* BEGIN DATA LINES *

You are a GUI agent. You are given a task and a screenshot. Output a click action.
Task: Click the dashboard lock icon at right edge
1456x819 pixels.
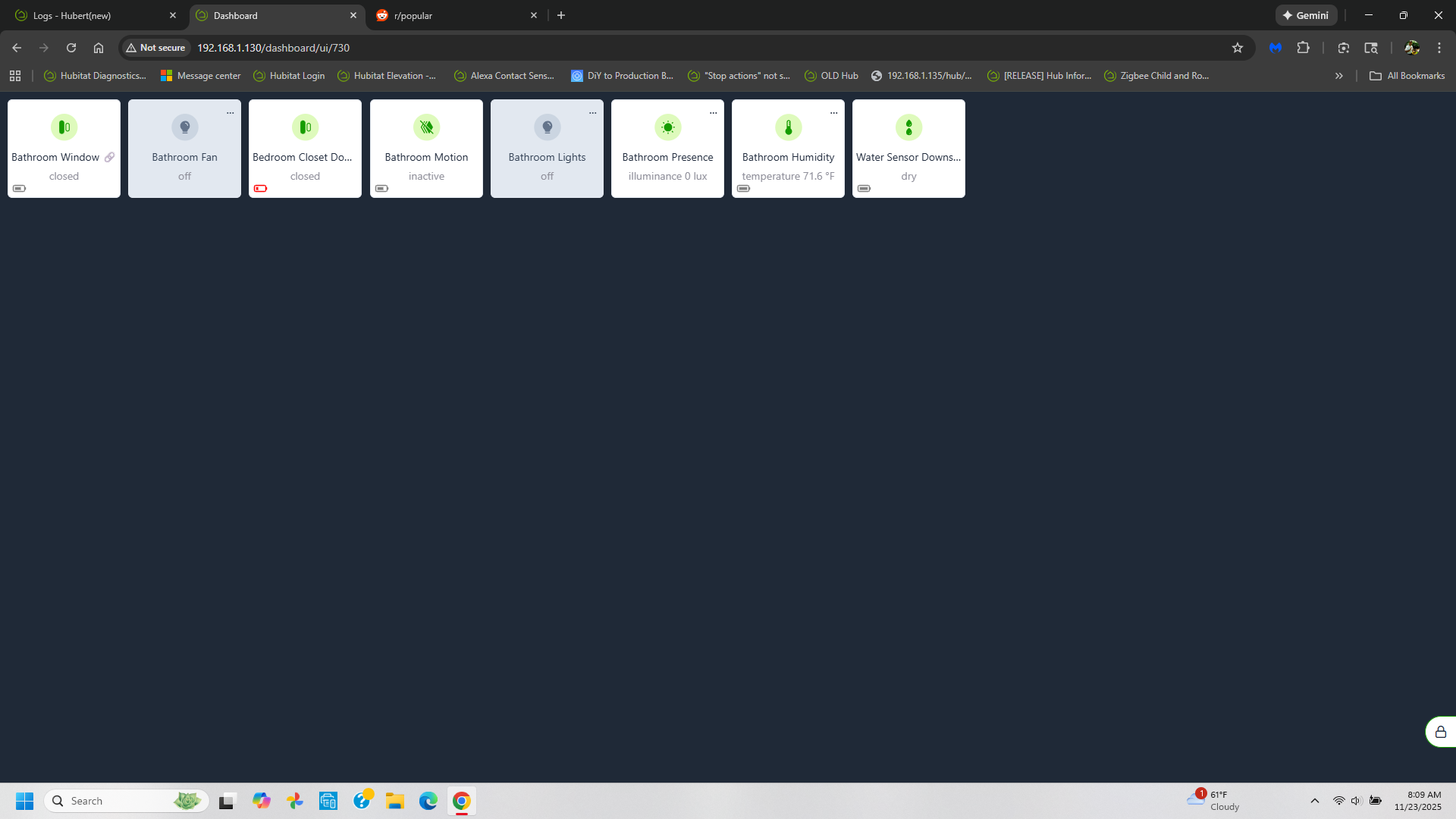(x=1440, y=732)
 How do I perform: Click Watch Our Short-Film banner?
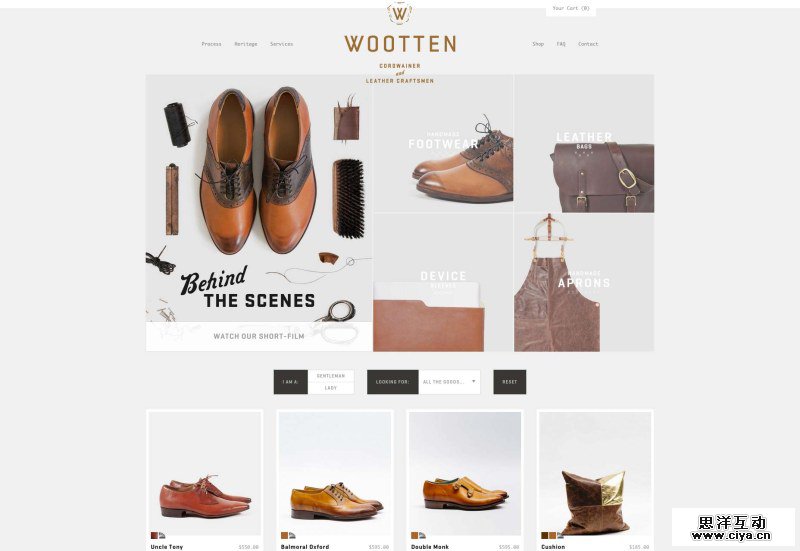click(259, 336)
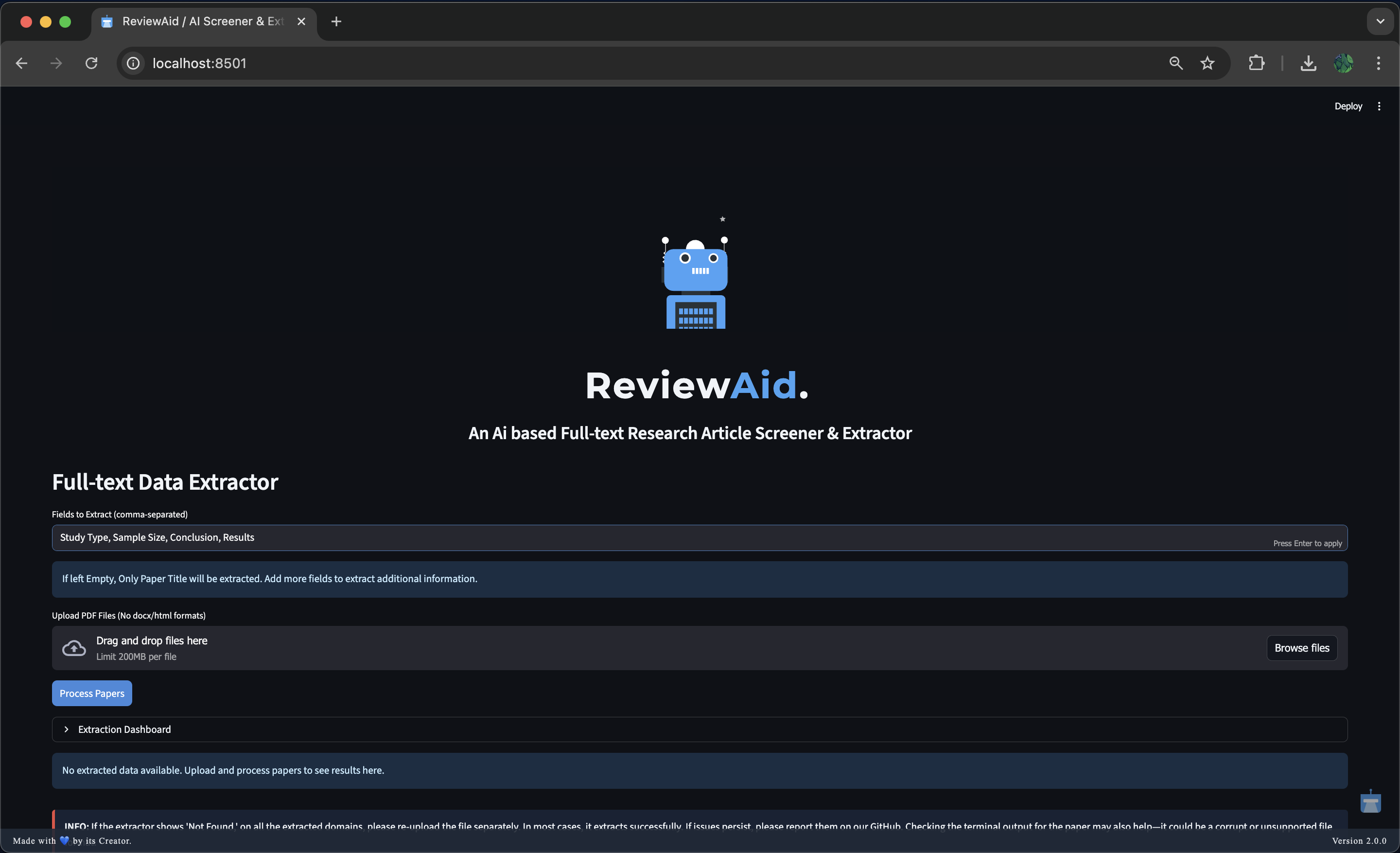Screen dimensions: 1400x853
Task: Expand the Extraction Dashboard section
Action: [x=123, y=729]
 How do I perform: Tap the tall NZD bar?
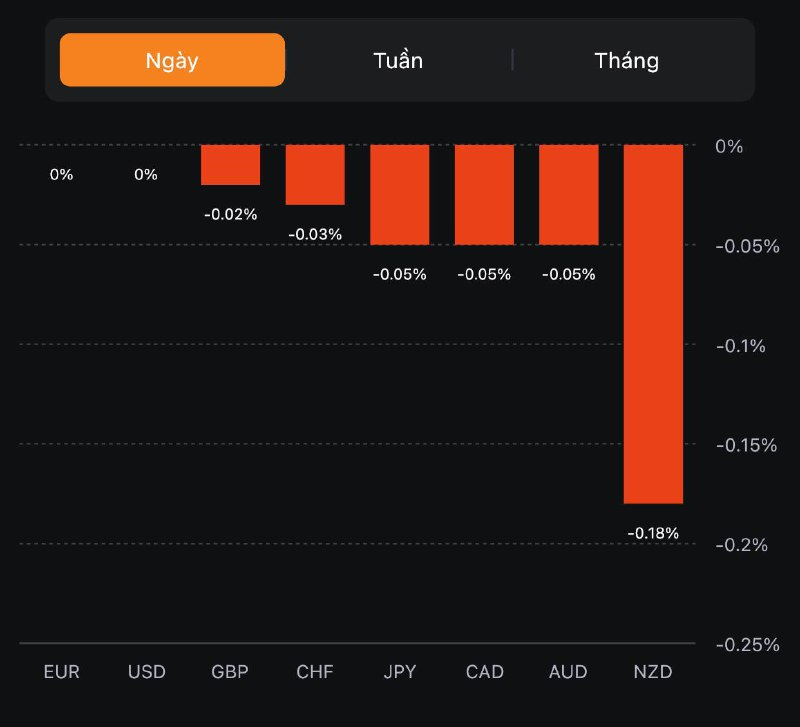(653, 323)
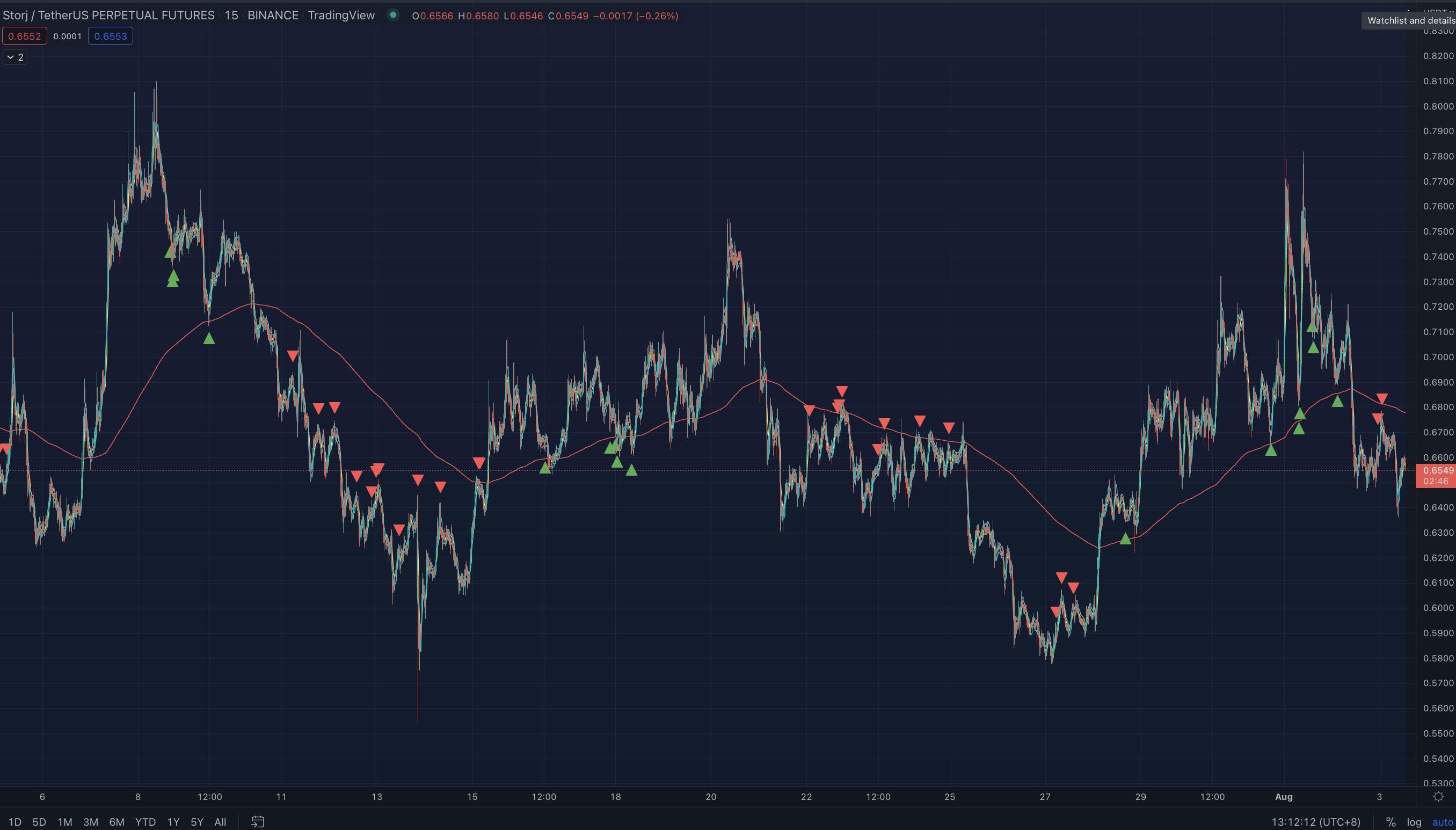
Task: Toggle log scale mode
Action: click(1414, 821)
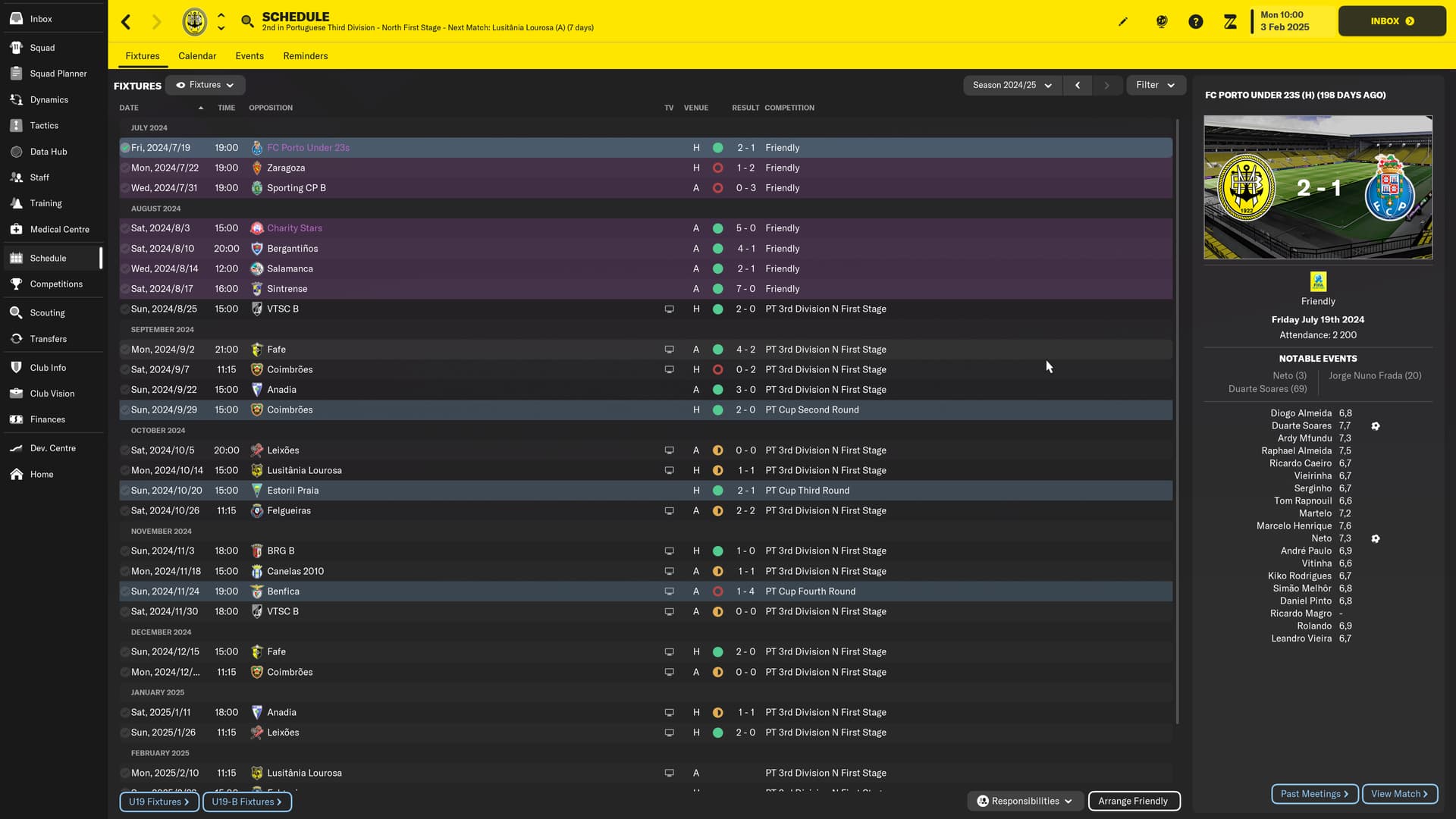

* END DATA LINES *

→ TASK TO COMPLETE: Write out the rows from the start through the line containing "Action: [x=123, y=729]", leaving out the pictures.

→ EXERCISE ANSWER:
You are a GUI agent. You are given a task and a screenshot. Output a click action.
Task: Click the dashboard lock icon at right edge
1456x819 pixels.
(x=1440, y=732)
 How do I perform: Click Watch Our Short-Film banner?
click(259, 336)
Screen dimensions: 1400x853
Task: Expand the Extraction Dashboard section
Action: [x=123, y=729]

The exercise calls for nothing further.